Are you a veteran ready for a career with an employer who values you and your long-term growth plans? Here are some tips to make that transition less daunting and prepare you for the right position.
1 – Pace Yourself: But Never Stop Networking
The pace of civilian life will be different than what you are used to in the military. You may be used to staying until the mission is complete. However, you will need to pace yourself as you seek the right job. You may not want the first job or even the first offer that comes your way.
Prioritize your job preferences and apply to both highly desirable jobs and those you can live with initially. You may want to accept something that pays the bills while you keep an eye open for a better position. This is also why networking is essential. Reaching out to friends, family and recruiters who focus on military transitions gives you opportunities to connect with people who understand your unique strengths and experiences.
2 – Prepare: Think In Terms Of Months or Years, Not Weeks
Though you may need short-term job initially, set a vision of your long term goals. Consider your “big-picture” career path and what your idea of success looks like within it. From this vision, you can create and set goals for how to get there. This focus can help you move forward with purpose and keep you motivated on your next steps. It will allow you to celebrate milestones along the way while providing the inspiration you need to propel you forward to more.
3 – Build A Great Resume
Your resume can open doors to potential job opportunities. Take time to write a strong resume that highlights your personal strengths and talents you can leverage in a civilian job. Showcase how your character and military experience will translate into skills in the role(s) you want. Use your resume and cover letter to demonstrate specific results in accountability, leadership, and communication skills from your time in the service.
4 – Scrub Social Media
93% of recruiters and employers will research you on social media. Spend time cleaning up posts and pictures that would do more harm than good in the eyes of a prospective employer. Include photos of yourself in civilian clothing, watch for typos, oversharing and any other red flags that could place you out of the running for an interview (or potentially a formal job offer).
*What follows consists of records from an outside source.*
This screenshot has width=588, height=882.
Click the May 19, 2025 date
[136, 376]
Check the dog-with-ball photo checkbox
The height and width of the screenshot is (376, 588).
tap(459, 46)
5 – Practice For Interviews
Even for a skilled communicator, interviewing takes practice. Find mentors or other veterans who have recently gone through the process and ask for advice and feedback on your resume. Before any interview, take time to research the employer or company in advance and create a few thoughtful questions of your own. Be sure to visit more than just the company’s website. Practice and a positive attitude can go a long way in easing the anxiety of the interview process.
6 – Ask For Feedback At Every Opportunity
Embrace feedback as an opportunity for growth rather than ego-crushing criticism. Use the words of wisdom others share a way to continue to hone and improve your skills, your resume, and your chances of growing in your new civilian career.
7 – Use LinkedIn
For those rare veterans who haven’t participated in social media at all, consider creating a LinkedIn account to establish a professional profile of record. If you’ve been on LinkedIn but haven’t taken the time to optimize your account, take that time now. LinkedIn is the largest networking site used by recruiters and employers when searching for top talent. It is worth spending a few extra minutes on the site each day to help your profile stand out from the crowd. Here are some tips to maximize your LinkedIn profile.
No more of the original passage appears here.